I even tried helping log an infusion manually and realized how high-stakes and slow the existing process was.
I didn’t know much about hemophilia..
So I learned !
Field Insights
Speaking to NGO staff, we uncovered 3 key pain points:
🔹 Not Designed for Them
Existing tools were overly complex, English-only, and built for hospitals—not grassroots work.
🔹 Disconnected Information
Infusion history, treatment centres, and patient status were scattered across WhatsApp, diaries, and memory.
🔹 No Real-Time Response
Emergencies required manual phone trees and paperwork, delaying action.
Market & Context Research
EXISTING TOOLS
Most digital health platforms are:
Built for hospitals, not field workers
English-only
Dependent on stable internet
TRAINING PROGRAMS
Training for NGO workers is irregular, mostly in-person, and doesn’t equip them with digital tools that work offline.
LOCAL WORKFLOWS
Emergency response involves phone trees, paper forms, and unclear communication.
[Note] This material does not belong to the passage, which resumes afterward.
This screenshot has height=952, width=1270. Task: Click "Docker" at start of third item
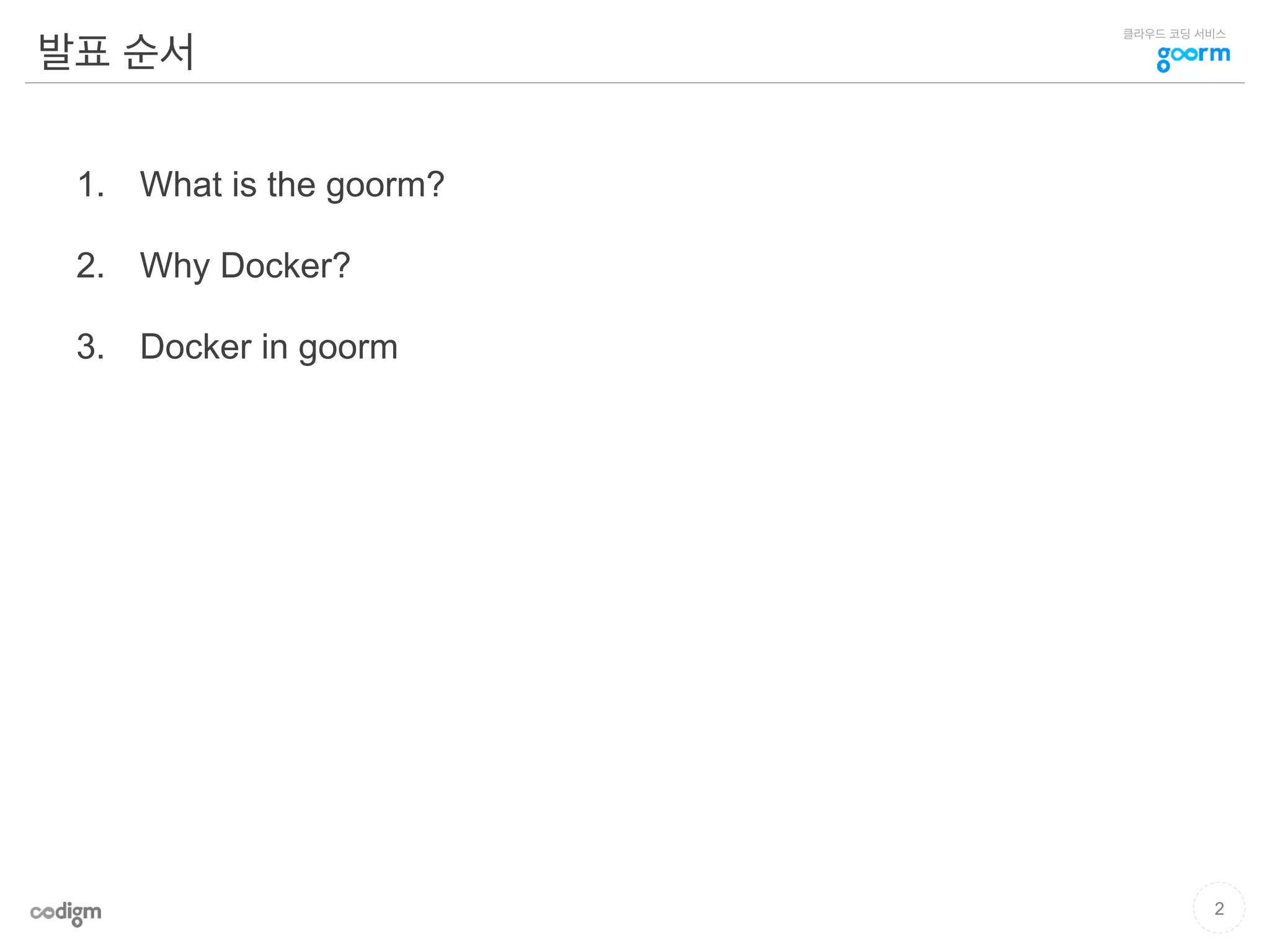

We saw one case where help arrived 20 minutes late due to coordination delays.
Core Modules
After a design jam and journey mapping session, I distilled the tool into
6 field-friendly modules:
🔹 Patient Profiles – Demographics, diagnosis, severity tag, assigned center
🔹 Infusion Log – Quick tap to log dose, factor batch, time, admin method
🔹 Emergency Assist – One-tap alert with GPS + auto-notify coordinator
🔹 Aid & Insurance – Pre-filled PM-JAY forms, Aadhar uploads, real-time status
🔹 Volunteer Log – Route planner, visit checklists, visit time
🔹 Reports – Auto-generated PDFs of treatment status and vial inventory
Usability Testing & Iteration
We tested clickable prototypes in Hindi and Tamil with 150+ NGO workers (literacy range: class 6 to graduate-level).
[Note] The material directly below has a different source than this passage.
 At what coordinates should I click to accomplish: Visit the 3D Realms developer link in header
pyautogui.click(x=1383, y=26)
Top insights that shaped the product:
Purpose:
Clear categories for ease of use even on low-literacy teams
Icon + Label for faster understanding
Starting With The Patient Summary
We designed the profile to be:
Color-coded by severity (mild/moderate/severe)
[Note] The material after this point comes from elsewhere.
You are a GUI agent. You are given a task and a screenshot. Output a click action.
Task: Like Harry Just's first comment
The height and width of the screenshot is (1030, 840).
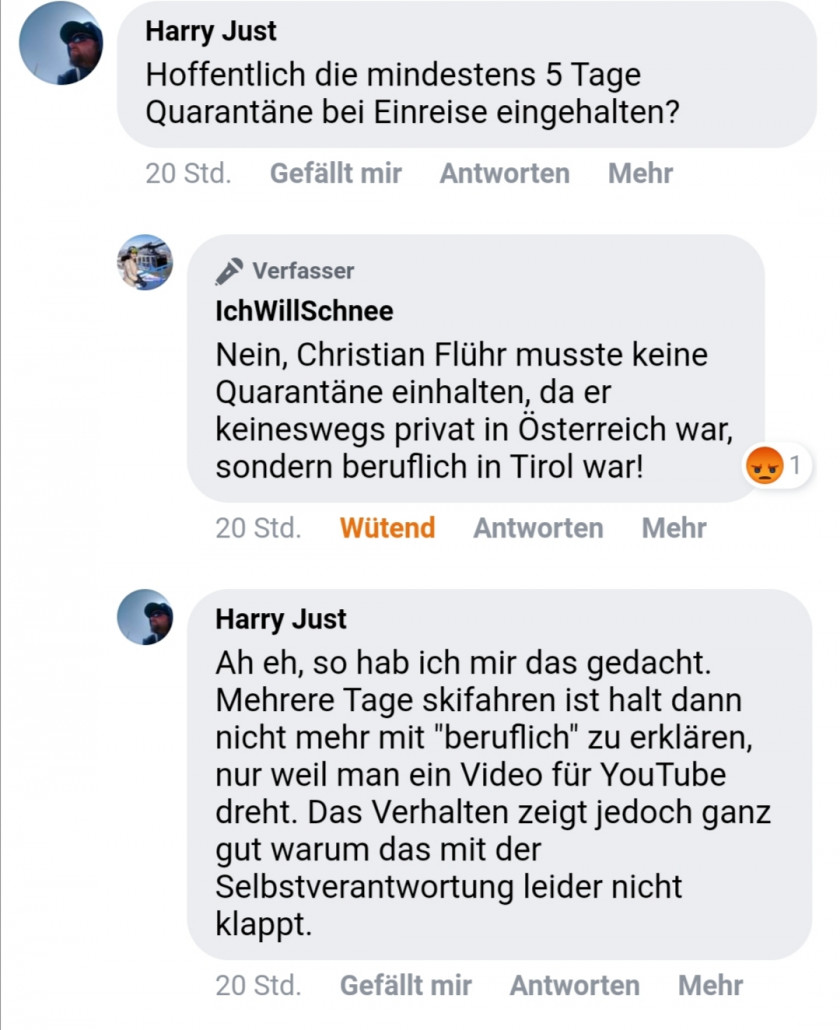pos(335,173)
Tappable summary tiles for infusion frequency, last visit, aid status
Minimal text + icon-based cues
Infusion Tracking Flow
Instead of navigating 3 pages, a volunteer can now:
Tap "Log Infusion"
Select preloaded factor brand
Auto-fill timestamp and batch ID
This reduced tracking time from ~5 mins to under 60 seconds.
Emergency Flow
When a patient bleeds internally:
Tap "Emergency Alert"
Auto-notify nearest ambulance team + staff
Pre-filled report sent via SMS + syncs online
Minimal Viable Product
Dashboard
“ Saarthi isn't just a system—it's a reliable partner in the journey of hemophilia care, bringing confidence and coordination to the people who need it most.. ”
Pawan
CEO,| Hemophilia Federation India
Reflections
Designing for constraint is liberating
What seemed like limitations (low-end phones, no Wifi) helped us strip things to the essential and users loved the simplicity.
Localisation isn’t just translation
Icons, field names, even button positions mattered. We tested designs in Hindi and Tamil, which brought huge usability insights.
Advocating for design in NGOs
Working with an operations-led team meant pushing for design-led decisions. Sharing usability test recordings helped win buy-in.